Entries taken from a collection
· · ·

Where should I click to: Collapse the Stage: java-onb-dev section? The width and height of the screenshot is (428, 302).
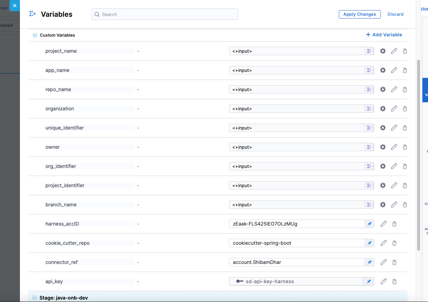point(35,298)
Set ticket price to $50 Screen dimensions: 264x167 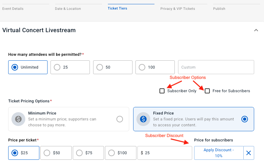47,153
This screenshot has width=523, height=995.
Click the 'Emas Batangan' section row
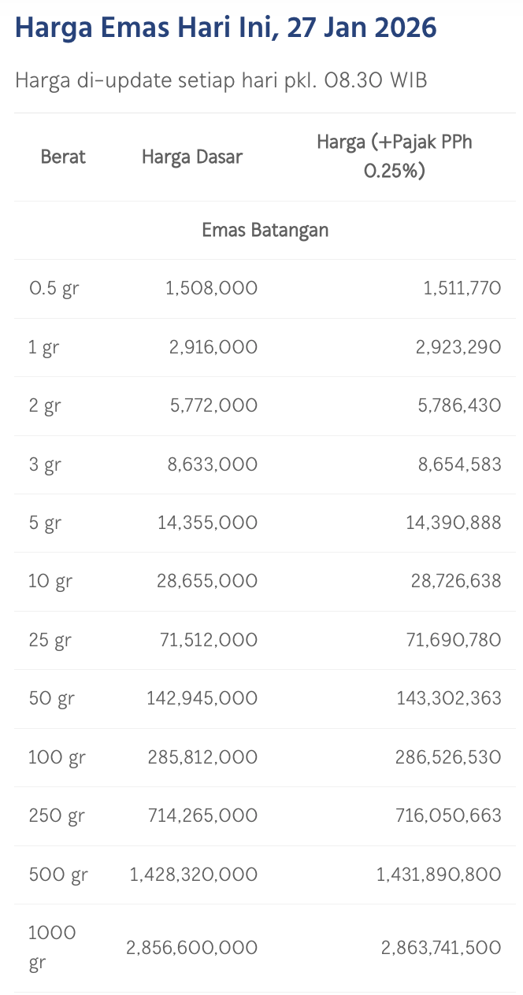click(265, 231)
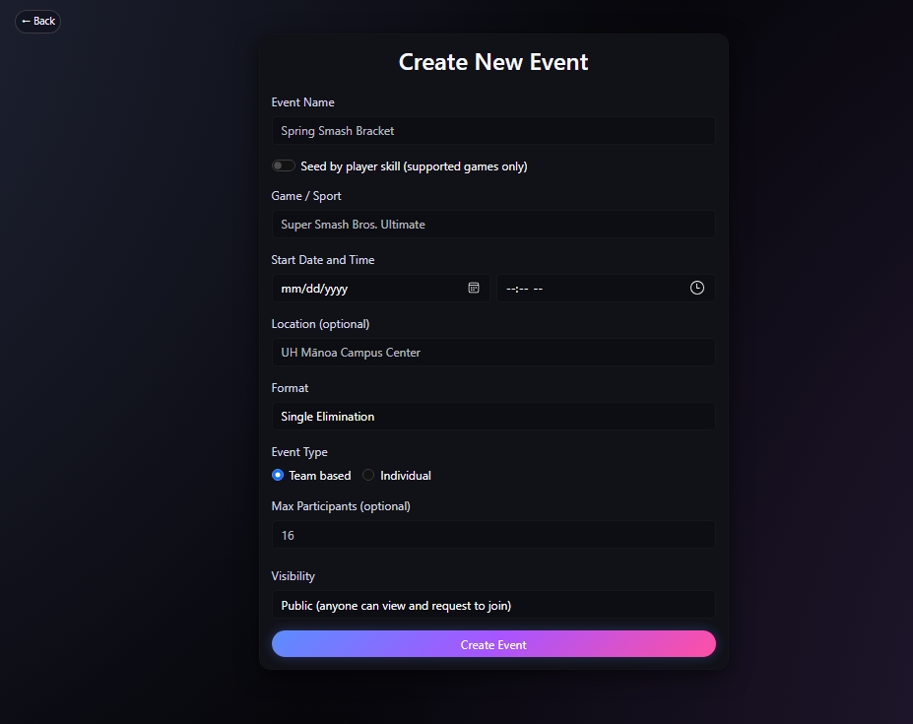Click the Create New Event heading
913x724 pixels.
click(492, 62)
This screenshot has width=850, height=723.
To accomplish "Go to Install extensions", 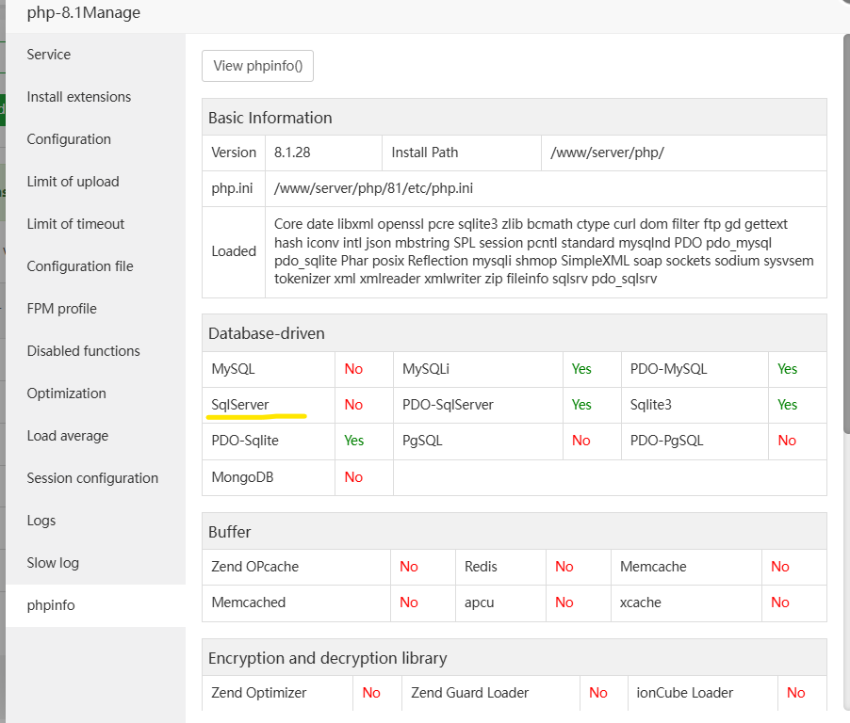I will (79, 97).
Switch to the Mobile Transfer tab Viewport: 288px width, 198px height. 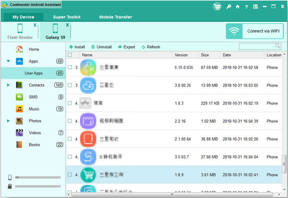116,17
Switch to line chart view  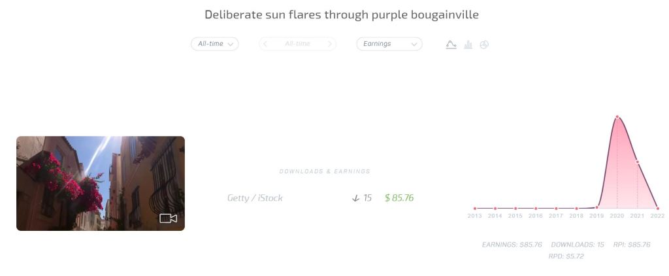point(451,44)
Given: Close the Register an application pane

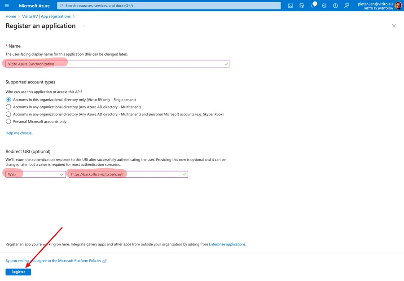Looking at the screenshot, I should click(394, 26).
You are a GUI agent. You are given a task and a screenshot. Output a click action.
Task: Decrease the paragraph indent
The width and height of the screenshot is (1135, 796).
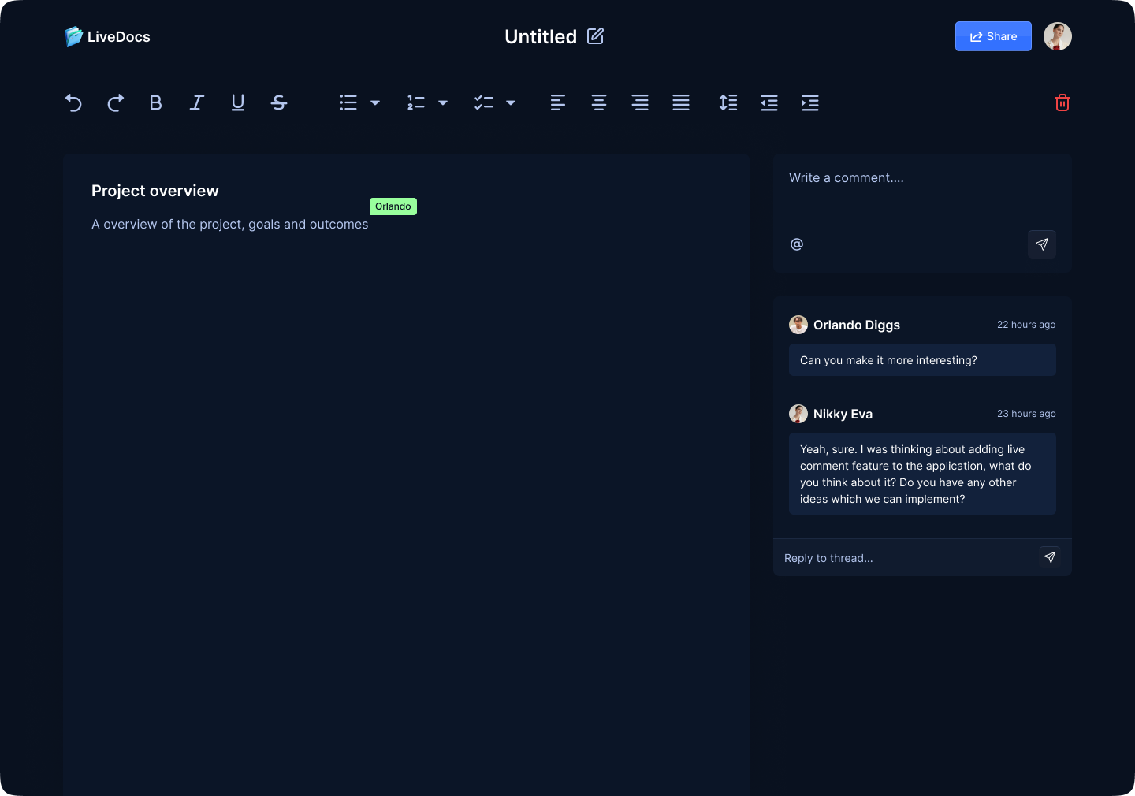coord(769,102)
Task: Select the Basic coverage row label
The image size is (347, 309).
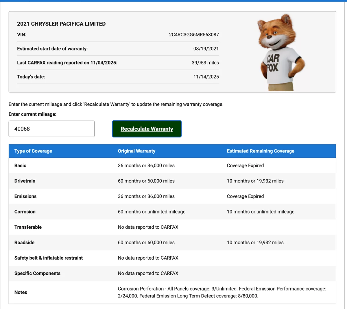Action: point(20,165)
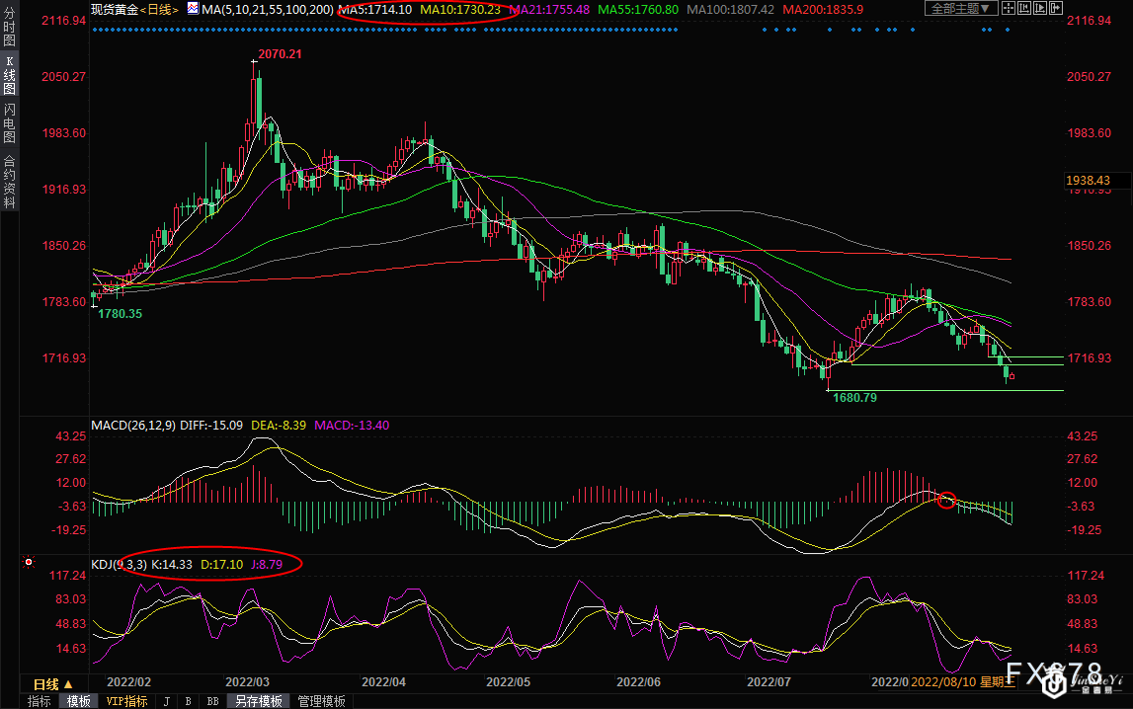This screenshot has width=1133, height=709.
Task: Toggle the BB template button
Action: 211,701
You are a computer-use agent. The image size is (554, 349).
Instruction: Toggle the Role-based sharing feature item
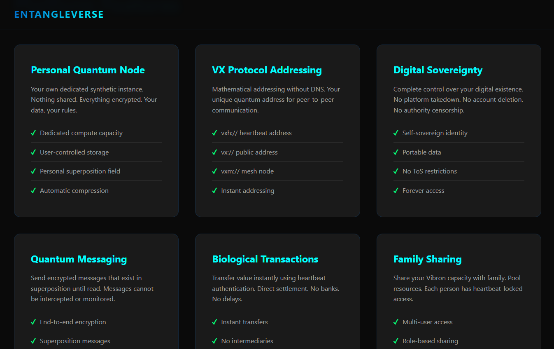tap(430, 341)
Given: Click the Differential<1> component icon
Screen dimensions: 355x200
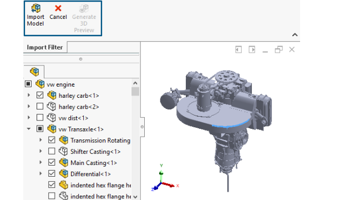Looking at the screenshot, I should (64, 174).
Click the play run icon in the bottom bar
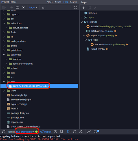This screenshot has width=138, height=141. click(69, 132)
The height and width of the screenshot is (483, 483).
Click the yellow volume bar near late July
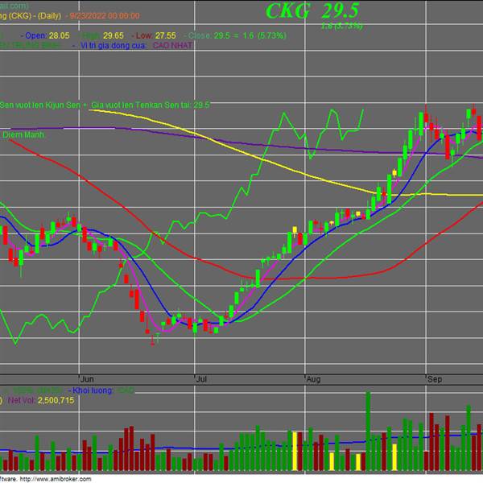pos(295,452)
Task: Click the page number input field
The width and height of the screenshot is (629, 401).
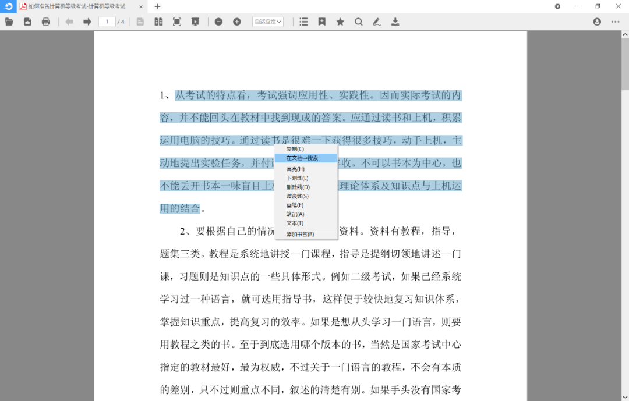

· · ·

Aim of the task: Wherever the word "agent" occurs in the data, copy that whole line.

Written reply:
You are a GUI agent. You are given a task and a screenshot. Output a click action.
You are a computer-use agent. The image size is (554, 349).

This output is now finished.